> _WRITTEN INSTRUCTION_: How many lines of the listing below contain the string "should"? Reply with the number alone.
>> Begin TASK MATERIAL
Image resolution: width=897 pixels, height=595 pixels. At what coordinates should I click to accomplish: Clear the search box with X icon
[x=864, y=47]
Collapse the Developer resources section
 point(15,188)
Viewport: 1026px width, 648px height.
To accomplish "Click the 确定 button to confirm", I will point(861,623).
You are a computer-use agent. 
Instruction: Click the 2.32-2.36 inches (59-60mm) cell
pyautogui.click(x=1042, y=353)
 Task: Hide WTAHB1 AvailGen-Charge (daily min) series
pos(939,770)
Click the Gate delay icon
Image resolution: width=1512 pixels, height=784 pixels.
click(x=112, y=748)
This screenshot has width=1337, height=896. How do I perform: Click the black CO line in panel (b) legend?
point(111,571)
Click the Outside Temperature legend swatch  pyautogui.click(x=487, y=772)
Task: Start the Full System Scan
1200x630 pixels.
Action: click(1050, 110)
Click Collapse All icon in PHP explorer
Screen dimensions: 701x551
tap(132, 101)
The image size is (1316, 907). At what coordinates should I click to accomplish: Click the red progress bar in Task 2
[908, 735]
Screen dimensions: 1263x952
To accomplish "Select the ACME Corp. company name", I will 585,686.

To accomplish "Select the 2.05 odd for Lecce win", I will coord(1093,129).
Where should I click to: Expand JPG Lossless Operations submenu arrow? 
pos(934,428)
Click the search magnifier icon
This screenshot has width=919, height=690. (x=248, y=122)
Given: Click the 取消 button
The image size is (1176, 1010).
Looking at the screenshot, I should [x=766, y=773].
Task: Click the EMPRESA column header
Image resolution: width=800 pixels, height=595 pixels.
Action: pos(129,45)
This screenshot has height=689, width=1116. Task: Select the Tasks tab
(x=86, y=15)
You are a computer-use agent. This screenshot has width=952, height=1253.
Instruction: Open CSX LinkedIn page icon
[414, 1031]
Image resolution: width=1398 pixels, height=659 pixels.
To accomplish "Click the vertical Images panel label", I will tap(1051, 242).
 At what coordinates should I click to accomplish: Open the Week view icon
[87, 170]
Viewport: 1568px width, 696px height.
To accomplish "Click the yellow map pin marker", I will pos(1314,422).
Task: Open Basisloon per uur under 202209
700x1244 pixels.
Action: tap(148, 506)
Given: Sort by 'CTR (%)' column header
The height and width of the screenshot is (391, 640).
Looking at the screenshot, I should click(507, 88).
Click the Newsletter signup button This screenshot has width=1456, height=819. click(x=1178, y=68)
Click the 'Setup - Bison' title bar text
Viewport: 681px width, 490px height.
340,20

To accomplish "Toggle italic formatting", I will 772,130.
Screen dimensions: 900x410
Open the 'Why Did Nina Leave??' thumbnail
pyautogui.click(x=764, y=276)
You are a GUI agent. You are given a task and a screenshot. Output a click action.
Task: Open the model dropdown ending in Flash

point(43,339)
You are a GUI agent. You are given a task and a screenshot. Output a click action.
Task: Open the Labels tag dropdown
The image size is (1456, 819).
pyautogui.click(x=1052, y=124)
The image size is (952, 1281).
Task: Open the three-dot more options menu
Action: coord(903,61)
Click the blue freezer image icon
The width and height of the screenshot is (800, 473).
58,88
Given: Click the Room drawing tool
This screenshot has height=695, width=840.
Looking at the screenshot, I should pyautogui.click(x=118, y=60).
>> End TASK MATERIAL
> _FINAL RESULT_: 7